> **Text provided**:
##########

- DVD cover
- Genre: Documentary film
- Written by: Rushmore DeNooyer
- Directed by: Rushmore DeNooyer
- Narrated by: Jonathan Adams
- Theme music composer: Todd Hutchisen (music editor)
- Country of origin: United States
- Original language: English
- No. of episodes: One-episode (about two-hours)

Production
- Producer: Lone Wolf Media
- Editors: Doug Quade Ryan Shepheard
- Running time: 114:39 minutes

Original release
- Network: PBS
- Release: July 28, 2015

= The Bomb (film) =

2015 American documentary film

The Bomb is a 2015 American documentary film about the history of nuclear weapons, from theoretical scientific considerations at the very beginning, to their first use on August 6, 1945, to their global political implications in the present day. The film was written and directed by Rushmore DeNooyer for PBS. The project took a year and a half to complete, since much of the film footage and images were only recently declassified by the United States Department of Defense.

According to DeNooyer, “It wouldn’t take very many bombs to really change life on Earth, ... The idea that there are thousands of them sitting around is pretty scary. I don’t think people today realize that. They don’t think about it. I don’t think they are scared. But in a way, they should be.” Mark Dawidziak, of the Cleveland Plain Dealer, summarized the film as follows: "The Bomb moves swiftly to cover Hiroshima and Nagasaki, the Cold War, the arms race, the Red Scare, the witch hunt, the Cuban Missile Crisis, test-ban treaties, the "Star Wars" initiative, the anti-nuke movement, the collapse of the Soviet Union and the rise of new nuclear threats." According to historian Richard Rhodes, “The invention [of 'The Bomb'] was a millennial change in human history: for the first time, we were now capable of our own destruction, as a species.”

##########

> **Data section**:
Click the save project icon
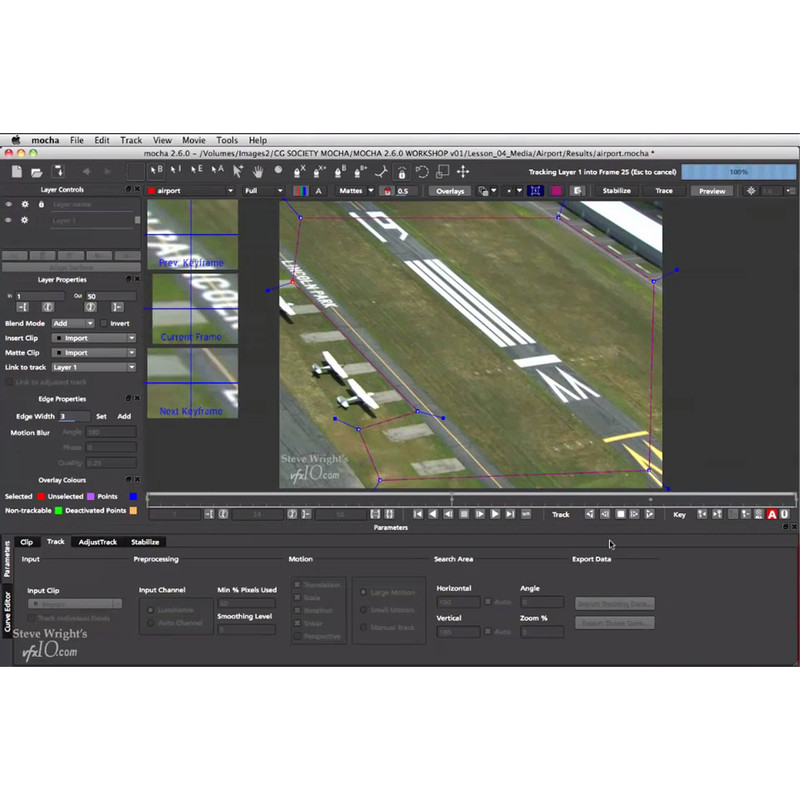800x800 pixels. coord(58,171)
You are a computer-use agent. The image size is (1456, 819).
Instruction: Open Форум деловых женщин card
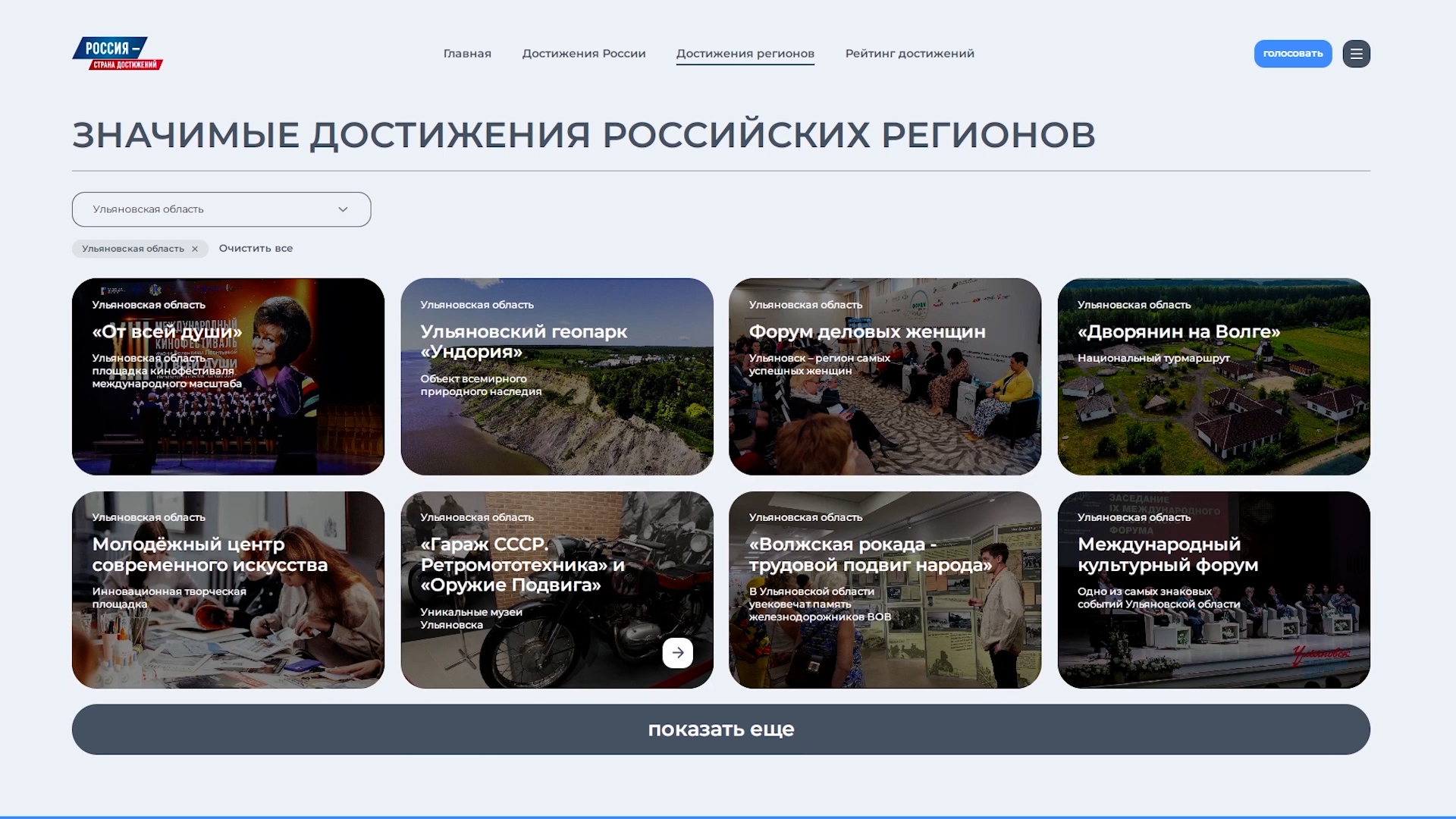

##########

> **What to do**:
1. List every person named in the credits at the top of the film entry, from the writer through the editors.
2. Rewrite everything in the film entry from "Original release" down to "Department of Defense.", putting "Public Broadcasting Service" wherever "PBS" appears.

> **Expected responses**:
1. Rushmore DeNooyer, Jonathan Adams, Todd Hutchisen, Doug Quade, Ryan Shepheard

2.
Original release
- Network: Public Broadcasting Service
- Release: July 28, 2015

= The Bomb (film) =

2015 American documentary film

The Bomb is a 2015 American documentary film about the history of nuclear weapons, from theoretical scientific considerations at the very beginning, to their first use on August 6, 1945, to their global political implications in the present day. The film was written and directed by Rushmore DeNooyer for Public Broadcasting Service. The project took a year and a half to complete, since much of the film footage and images were only recently declassified by the United States Department of Defense.